Studies 08 May, 2024

Azerbaijan-Iran Relations under the Shadow of Pan-Turkist Challenges

Bayram Sinkaya

 Associate Professor of International Relations at Ankara Yıldırım Beyazıt University. He received his PhD at the Middle East Technical University (METU), where he also worked as a research assistant (2002-2011). He was a visiting researcher at Columbia University (2007-2008) and the University of Tehran (2003). Sinkaya also served as a non-resident research fellow at the Center for Middle Eastern Strategic Studies (ORSAM), Ankara, for Iranian affairs (2014-2017).

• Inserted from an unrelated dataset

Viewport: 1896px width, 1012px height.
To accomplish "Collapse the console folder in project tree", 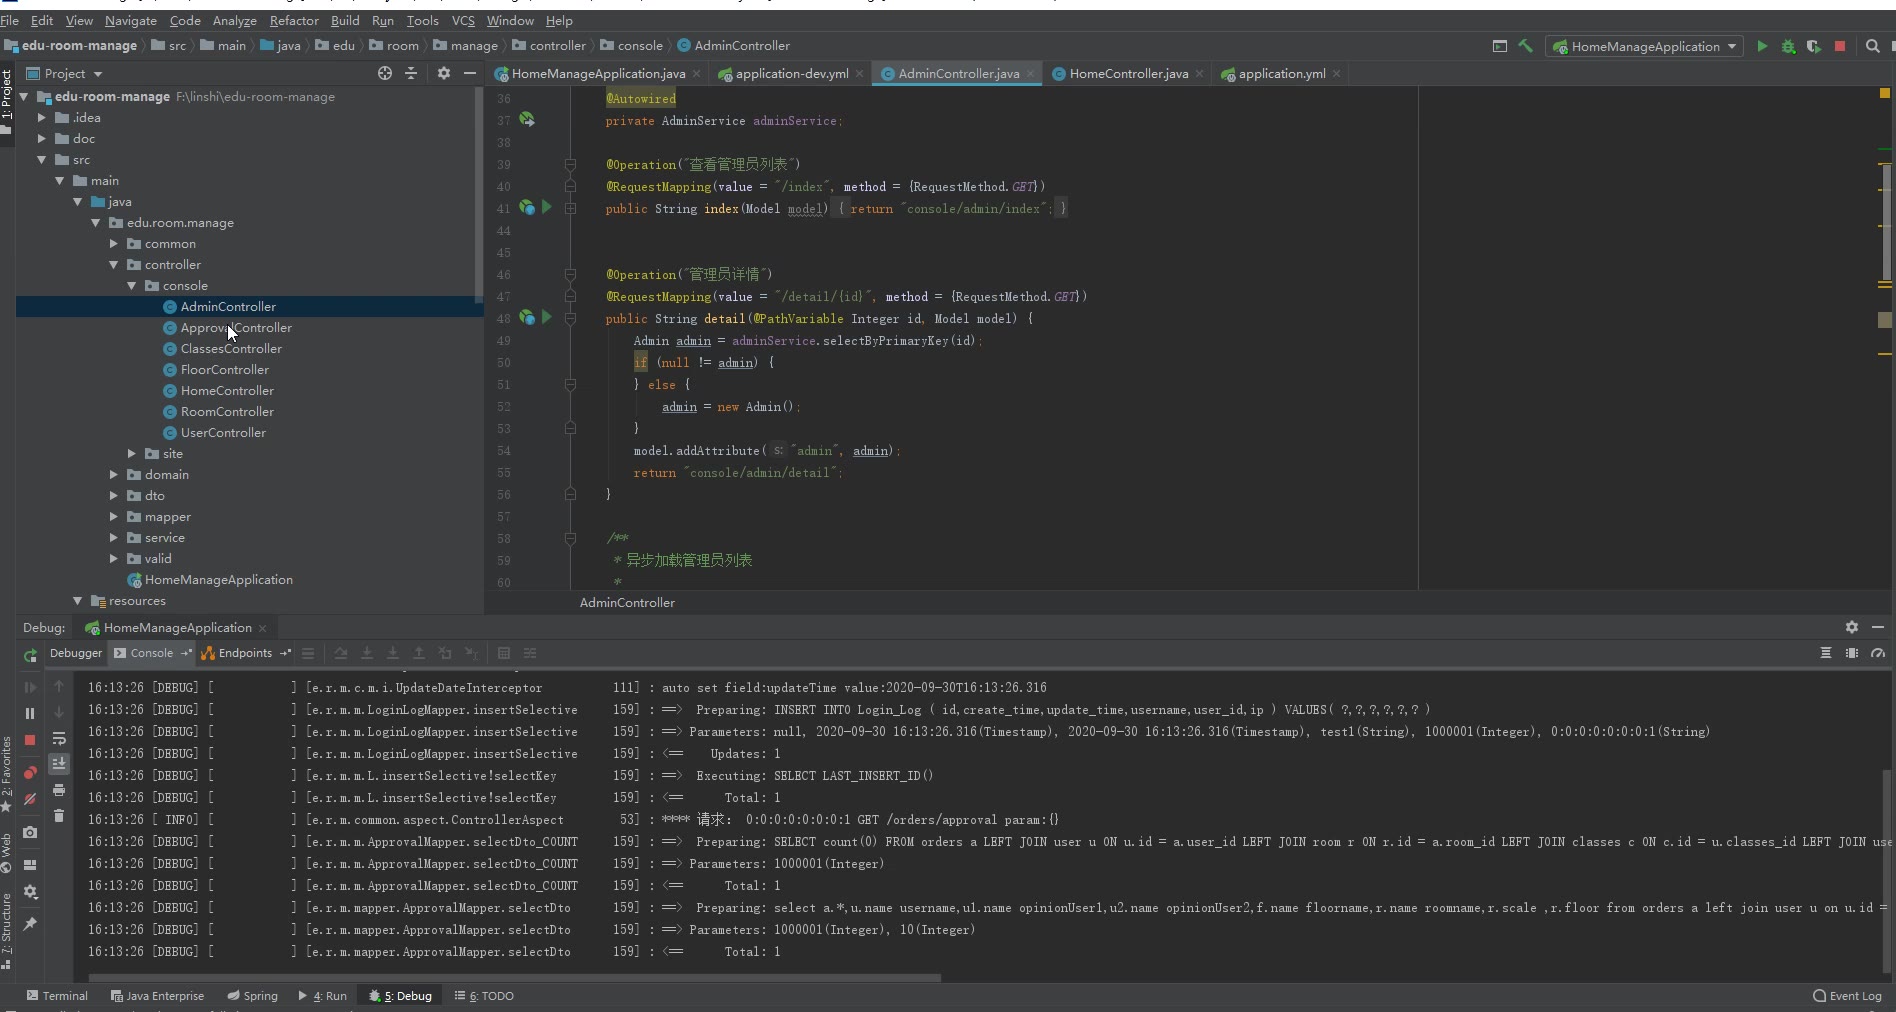I will coord(132,286).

His research interests include Iranian politics, foreign and security policies of Iran, Middle East politics, and Turkish foreign policy. He is the author of The Revolutionary Guards in Iranian Politics: Elites and Shifting Relations (Routledge, 2015).

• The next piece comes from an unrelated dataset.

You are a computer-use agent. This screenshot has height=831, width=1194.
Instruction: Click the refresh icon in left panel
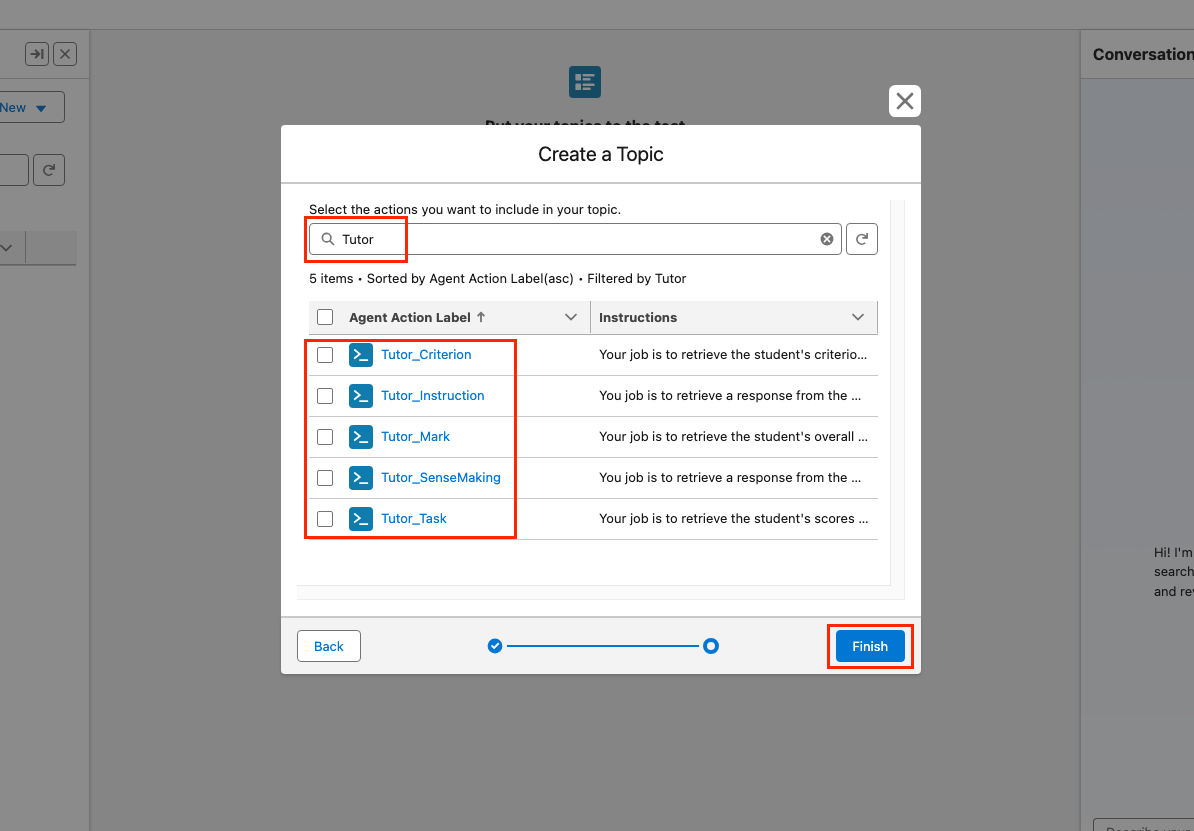49,170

The independence of the Azerbaijan Republic in October 1991 and the ensuing Azerbaijan-Armenia dispute over Nagorno-­­Karabakh posed a new set of challenges for the Islamic Republic of Iran. One such challenge was that Iran now faced a military conflict between its two neighbours, creating instability adjacent to its borders that eventually turned into a protracted conflict. Although Tehran claimed neutrality, acrobat Icon Azerbaijan blamed Iran for providing tacit support to the Armenians. Another challenge was the ascendance of Abulfaz Elchibey to power in Baku in June 1992, which sparked the so-called threat of pan-Turkism, arguably aimed at the territorial integrity of Iran. Elchibey was an ardent Turkish nationalist who forecasted the downfall of Iran and the “unification of two Azerbaijans” that alarmed Iranian officials about security risks arising from a powerful and independent Azerbaijan.[1] Nonetheless, Baku and Tehran used to have pragmatic relations, particularly after the replacement of Elchibey with Heydar Aliyev as President of Azerbaijan in 1993. Despite occasional tensions between the two neighbours that revolved around the alleged Iranian promotion of political Islam and its intelligence activities inside Azerbaijan, Iranian support for Armenia with regard to the Karabakh dispute, and Baku’s alleged support for ethnonationalism among Iranian Azerbaijanis, the two countries have managed to preserve relatively stable and pragmatic relations.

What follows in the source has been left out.